TASK STATEMENT:
Copy out each line of the entries below in which the string "badge" appears.

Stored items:

____________

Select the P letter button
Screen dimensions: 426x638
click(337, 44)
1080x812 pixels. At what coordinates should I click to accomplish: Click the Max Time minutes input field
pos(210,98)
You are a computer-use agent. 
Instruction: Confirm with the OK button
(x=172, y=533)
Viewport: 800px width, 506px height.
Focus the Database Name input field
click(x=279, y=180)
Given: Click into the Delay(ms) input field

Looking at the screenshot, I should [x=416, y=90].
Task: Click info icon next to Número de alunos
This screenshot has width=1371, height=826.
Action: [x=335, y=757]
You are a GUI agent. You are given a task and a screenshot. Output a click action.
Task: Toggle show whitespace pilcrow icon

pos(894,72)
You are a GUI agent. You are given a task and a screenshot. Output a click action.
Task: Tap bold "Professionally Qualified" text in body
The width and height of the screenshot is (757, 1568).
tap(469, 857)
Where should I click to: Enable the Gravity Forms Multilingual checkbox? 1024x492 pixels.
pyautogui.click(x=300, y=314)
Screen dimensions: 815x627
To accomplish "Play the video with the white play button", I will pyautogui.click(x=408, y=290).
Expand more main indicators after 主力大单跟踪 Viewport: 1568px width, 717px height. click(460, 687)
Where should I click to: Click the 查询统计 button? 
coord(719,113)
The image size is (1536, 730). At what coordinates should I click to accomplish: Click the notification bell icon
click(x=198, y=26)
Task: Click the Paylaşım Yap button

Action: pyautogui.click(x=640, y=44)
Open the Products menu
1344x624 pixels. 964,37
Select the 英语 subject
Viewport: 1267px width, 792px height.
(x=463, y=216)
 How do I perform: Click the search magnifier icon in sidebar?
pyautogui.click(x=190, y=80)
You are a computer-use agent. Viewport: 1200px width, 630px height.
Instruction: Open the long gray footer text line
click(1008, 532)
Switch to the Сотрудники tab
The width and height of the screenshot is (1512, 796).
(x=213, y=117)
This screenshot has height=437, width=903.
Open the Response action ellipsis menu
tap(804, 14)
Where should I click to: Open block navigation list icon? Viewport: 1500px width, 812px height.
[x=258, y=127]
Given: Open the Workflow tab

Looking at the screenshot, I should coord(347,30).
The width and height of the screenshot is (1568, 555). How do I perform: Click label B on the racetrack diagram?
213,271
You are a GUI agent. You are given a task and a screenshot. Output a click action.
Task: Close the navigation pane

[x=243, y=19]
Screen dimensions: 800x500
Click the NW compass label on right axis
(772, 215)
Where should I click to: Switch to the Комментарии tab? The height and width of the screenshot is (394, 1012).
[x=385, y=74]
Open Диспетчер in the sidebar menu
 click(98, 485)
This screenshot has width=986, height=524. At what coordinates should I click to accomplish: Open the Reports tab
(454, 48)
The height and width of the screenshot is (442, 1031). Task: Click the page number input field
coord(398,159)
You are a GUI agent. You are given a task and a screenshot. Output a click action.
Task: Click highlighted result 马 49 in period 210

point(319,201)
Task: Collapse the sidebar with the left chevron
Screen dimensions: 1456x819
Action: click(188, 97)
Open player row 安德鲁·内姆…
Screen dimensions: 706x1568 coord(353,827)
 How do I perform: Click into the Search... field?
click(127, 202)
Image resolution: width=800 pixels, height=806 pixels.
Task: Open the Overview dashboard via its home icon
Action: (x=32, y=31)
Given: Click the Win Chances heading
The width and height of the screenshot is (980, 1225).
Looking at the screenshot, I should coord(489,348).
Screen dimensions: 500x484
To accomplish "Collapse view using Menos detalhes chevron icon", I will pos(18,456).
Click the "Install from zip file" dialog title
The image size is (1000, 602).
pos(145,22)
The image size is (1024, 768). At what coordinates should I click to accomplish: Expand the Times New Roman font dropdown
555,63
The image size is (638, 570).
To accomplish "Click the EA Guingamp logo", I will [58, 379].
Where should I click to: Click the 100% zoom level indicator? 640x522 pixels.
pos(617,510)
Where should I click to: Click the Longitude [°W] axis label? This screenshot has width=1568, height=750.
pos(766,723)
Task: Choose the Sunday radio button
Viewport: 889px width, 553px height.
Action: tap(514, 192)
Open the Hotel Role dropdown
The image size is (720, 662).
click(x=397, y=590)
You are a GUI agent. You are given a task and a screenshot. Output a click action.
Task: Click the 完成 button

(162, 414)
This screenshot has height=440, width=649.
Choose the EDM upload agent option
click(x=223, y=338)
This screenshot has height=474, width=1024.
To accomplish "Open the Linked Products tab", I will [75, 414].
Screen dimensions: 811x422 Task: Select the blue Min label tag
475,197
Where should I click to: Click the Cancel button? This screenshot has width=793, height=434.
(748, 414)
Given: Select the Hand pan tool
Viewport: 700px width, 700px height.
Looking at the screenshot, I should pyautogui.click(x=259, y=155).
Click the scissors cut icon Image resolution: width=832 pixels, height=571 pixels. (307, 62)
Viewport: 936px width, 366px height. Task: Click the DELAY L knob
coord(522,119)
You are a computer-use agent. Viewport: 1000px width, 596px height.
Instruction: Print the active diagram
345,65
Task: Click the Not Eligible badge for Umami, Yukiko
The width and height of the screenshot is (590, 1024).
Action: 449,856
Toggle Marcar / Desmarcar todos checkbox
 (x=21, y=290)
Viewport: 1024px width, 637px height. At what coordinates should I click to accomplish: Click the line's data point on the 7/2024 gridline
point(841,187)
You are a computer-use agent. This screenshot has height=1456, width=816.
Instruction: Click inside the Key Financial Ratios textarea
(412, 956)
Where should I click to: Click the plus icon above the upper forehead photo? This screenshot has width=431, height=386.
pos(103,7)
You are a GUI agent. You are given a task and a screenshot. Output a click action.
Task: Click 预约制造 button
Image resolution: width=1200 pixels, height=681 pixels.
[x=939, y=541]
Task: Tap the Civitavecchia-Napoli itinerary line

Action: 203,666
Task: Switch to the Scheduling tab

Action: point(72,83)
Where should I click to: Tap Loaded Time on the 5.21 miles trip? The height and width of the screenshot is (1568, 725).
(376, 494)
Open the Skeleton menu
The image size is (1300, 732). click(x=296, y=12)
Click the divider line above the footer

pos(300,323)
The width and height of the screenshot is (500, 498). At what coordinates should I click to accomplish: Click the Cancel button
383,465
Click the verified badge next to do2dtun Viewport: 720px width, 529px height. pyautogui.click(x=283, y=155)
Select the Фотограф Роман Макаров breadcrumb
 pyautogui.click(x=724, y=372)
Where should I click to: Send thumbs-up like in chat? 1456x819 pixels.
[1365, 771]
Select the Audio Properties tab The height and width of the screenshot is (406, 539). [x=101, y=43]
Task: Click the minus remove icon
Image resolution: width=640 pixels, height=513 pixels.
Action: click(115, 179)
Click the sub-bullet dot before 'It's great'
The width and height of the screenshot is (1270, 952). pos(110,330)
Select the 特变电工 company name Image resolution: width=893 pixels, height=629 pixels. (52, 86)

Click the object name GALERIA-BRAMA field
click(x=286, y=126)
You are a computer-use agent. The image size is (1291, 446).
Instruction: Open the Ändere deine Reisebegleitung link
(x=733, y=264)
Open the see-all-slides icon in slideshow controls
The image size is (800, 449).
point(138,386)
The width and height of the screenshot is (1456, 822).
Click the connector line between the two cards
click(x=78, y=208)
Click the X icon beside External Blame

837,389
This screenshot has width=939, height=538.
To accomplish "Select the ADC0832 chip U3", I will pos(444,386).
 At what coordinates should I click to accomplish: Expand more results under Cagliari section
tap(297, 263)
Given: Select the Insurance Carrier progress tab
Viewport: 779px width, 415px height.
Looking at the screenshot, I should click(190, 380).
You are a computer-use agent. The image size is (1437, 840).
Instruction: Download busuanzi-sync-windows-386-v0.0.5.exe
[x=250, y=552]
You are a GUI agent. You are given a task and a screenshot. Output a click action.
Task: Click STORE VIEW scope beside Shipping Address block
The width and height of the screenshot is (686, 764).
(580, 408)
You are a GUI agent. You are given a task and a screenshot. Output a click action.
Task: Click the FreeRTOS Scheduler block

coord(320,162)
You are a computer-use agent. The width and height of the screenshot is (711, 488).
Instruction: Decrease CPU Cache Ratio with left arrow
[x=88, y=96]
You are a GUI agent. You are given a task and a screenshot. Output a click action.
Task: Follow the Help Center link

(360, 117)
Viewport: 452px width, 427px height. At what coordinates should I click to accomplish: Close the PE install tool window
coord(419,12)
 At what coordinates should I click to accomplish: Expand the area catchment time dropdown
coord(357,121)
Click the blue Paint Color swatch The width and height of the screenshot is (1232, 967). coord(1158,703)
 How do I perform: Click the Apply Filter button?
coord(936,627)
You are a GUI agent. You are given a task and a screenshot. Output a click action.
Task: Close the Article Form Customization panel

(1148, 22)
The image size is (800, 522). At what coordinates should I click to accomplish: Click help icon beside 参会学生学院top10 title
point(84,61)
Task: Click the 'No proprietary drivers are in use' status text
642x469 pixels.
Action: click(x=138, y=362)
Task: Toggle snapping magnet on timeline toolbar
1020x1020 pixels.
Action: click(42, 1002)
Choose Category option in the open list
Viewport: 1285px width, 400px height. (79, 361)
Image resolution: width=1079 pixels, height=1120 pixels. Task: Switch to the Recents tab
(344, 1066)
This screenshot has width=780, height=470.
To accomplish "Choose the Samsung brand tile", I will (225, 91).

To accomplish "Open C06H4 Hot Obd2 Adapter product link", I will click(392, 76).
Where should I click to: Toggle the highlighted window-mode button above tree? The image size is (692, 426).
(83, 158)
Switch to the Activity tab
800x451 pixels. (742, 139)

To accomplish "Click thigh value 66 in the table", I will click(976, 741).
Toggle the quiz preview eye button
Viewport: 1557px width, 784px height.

____________

COMPLETED EXERCISE:
Task: Click the Not Eligible badge for Umami, Yukiko
Click the verified badge next to do2dtun Viewport: 720px width, 529px height. pyautogui.click(x=283, y=155)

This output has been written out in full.